# Two Sum IV - Input is a BST in C++

Suppose we have a Binary Search Tree and one target value; we have to check whether there exist two elements in the BST such that their sum is equal to the given target or not.

So, if the input is like

then the output will be True.

To solve this, we will follow these steps −

• Define an array v

• Define a function inorder(), this will take root,

• if root is null, then −

• return

• inorder(left of root)

• insert value of root into v

• inorder(left of root)

• Define a function findnode(), this will take k,

• n := size of v

• while i < j, do −

• t := v[i] + v[j]

• if t is same as k, then −

• return true

• if t < k, then −

• (increase i by 1)

• Otherwise

• (decrease j by 1)

- [DIRECTION]: In the Two Sum IV page, what does findnode() do when t is the same as k?

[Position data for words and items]
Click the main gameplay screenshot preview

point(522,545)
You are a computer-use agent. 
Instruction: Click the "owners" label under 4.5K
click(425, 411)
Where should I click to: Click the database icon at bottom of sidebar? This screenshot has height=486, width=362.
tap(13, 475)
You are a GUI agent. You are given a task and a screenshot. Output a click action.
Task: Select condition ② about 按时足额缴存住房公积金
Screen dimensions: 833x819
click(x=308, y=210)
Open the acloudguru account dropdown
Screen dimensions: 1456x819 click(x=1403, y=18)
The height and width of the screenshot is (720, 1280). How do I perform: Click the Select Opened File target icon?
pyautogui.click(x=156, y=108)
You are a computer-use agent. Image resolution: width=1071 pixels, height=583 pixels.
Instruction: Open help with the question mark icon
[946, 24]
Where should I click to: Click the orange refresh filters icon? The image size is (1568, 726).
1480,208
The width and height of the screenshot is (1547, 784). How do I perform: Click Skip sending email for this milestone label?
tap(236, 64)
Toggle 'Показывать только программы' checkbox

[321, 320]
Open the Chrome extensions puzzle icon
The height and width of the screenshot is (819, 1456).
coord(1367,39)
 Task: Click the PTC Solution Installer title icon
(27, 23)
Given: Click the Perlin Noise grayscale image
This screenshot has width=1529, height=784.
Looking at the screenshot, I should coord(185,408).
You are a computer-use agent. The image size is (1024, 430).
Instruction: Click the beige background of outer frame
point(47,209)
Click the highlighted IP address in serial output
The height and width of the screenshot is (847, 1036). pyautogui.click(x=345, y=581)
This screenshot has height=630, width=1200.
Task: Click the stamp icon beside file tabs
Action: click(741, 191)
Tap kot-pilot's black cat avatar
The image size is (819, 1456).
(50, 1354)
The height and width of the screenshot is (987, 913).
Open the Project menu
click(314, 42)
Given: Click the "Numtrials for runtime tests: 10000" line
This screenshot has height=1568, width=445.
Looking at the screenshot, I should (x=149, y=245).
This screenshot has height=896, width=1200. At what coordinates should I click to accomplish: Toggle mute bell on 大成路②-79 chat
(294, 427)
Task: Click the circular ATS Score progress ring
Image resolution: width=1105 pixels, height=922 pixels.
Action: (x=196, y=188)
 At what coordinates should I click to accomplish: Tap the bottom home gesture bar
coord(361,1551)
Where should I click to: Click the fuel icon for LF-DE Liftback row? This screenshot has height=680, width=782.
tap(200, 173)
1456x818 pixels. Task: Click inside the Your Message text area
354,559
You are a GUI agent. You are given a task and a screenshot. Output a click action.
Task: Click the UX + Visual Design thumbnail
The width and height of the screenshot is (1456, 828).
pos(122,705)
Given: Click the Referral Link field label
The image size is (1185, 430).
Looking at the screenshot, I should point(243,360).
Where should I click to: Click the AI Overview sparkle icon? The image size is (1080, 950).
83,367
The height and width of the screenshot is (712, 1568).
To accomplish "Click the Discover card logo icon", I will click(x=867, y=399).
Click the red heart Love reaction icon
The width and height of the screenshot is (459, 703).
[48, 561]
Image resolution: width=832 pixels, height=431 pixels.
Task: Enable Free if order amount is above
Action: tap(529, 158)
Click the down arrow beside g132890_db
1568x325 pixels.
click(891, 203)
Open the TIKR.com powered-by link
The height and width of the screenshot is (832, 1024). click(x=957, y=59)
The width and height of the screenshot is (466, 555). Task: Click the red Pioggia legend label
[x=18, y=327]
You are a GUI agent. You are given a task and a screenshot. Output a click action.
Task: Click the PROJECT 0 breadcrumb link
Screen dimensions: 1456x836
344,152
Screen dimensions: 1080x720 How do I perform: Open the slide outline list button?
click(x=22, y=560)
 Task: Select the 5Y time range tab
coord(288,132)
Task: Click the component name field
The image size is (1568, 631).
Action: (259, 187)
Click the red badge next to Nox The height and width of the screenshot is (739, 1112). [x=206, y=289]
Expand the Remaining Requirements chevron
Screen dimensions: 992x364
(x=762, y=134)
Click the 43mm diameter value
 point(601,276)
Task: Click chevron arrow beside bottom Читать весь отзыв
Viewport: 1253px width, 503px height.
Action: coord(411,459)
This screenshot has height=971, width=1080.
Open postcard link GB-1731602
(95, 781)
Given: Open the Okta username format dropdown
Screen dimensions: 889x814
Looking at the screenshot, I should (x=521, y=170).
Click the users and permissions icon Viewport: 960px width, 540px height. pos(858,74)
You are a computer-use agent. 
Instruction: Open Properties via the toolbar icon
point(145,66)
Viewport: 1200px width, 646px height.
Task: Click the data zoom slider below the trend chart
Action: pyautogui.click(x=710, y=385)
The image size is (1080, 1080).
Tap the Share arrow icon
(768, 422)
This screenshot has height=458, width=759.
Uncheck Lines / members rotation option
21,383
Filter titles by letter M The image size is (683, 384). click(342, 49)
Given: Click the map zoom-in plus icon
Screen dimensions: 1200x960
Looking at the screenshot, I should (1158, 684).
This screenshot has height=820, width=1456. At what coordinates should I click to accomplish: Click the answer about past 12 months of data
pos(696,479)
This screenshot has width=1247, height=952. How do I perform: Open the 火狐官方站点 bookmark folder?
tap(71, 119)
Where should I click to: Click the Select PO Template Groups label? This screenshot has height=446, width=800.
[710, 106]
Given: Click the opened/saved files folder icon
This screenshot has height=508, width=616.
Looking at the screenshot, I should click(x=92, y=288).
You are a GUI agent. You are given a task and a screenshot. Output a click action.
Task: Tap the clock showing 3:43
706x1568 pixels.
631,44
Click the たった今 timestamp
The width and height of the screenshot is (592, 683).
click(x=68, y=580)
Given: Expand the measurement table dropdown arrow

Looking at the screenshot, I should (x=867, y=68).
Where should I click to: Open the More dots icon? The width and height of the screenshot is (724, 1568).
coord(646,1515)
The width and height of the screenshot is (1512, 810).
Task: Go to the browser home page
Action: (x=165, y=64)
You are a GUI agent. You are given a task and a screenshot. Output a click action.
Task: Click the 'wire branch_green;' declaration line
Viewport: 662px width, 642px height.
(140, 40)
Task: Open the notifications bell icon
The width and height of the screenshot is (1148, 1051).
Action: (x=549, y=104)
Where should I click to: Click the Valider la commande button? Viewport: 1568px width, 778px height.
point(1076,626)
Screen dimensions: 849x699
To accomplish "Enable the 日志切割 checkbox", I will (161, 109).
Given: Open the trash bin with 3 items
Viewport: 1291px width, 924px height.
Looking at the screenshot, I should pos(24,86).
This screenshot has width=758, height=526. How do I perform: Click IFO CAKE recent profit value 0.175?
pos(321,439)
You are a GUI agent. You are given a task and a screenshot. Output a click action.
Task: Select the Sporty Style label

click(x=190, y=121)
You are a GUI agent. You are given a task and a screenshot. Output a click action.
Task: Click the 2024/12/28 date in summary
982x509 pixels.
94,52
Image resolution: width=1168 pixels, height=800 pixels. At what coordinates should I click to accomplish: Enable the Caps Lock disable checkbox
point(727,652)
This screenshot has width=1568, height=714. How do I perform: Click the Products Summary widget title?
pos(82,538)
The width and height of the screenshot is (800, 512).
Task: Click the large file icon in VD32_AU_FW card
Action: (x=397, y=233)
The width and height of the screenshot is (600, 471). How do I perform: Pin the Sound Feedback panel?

- [WRITTEN ANSWER]: It returns true.